Ambas variables contribuyen a mejorar la ecuación de las motos frente a otros medios de movilidad y se combinan con una ventaja que aparece después de la compra: mantenerlas también suele resultar menos costoso.
Combustible, seguro y mantenimiento representan gastos menores que los de un automóvil. En un contexto en el que el costo mensual del vehículo pesa cada vez más sobre el presupuesto familiar, esa diferencia puede terminar inclinando la balanza.
TAMBIÉN COMPITE CON EL COLECTIVO
Pero el fenómeno no se explica únicamente por personas que reemplazan el auto por una moto. Uno de los aspectos más interesantes de los datos es que las dos ruedas también comienzan a competir con el transporte público.
El informe vincula esta transformación con la quita de subsidios y la recomposición tarifaria de los colectivos. A medida que aumenta el costo de viajar todos los días, la comparación entre el gasto mensual en transporte público y el mantenimiento de una moto empieza a cambiar.
Los números del AMBA muestran al mismo tiempo una marcada reducción de pasajeros. En enero de 2026, la cantidad de usuarios de colectivos estuvo 19 por ciento por debajo de enero de 2025.

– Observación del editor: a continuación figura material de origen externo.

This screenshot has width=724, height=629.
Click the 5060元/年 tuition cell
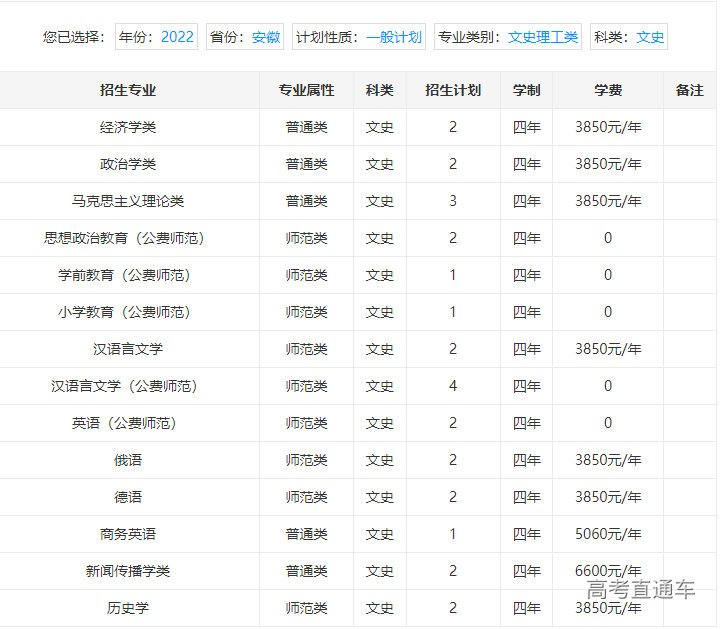point(608,534)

La comparación histórica resulta todavía más contundente: hubo un 24 por ciento menos de pasajeros que en enero de 2024, un 33 por ciento menos que en 2023 y un 16 por ciento menos que en 2016, de acuerdo con los datos reproducidos por Bitácora PyME.
La caída no fue uniforme entre los diferentes grupos de líneas. Frente a 2025, las bajas consignadas en el informe van desde el 3 hasta el 22 por ciento, dependiendo del segmento analizado.
Las cifras plantean una tendencia relevante para analizar lo que ocurre en la Ciudad: la moto empieza a competir simultáneamente con el automóvil y con el transporte colectivo.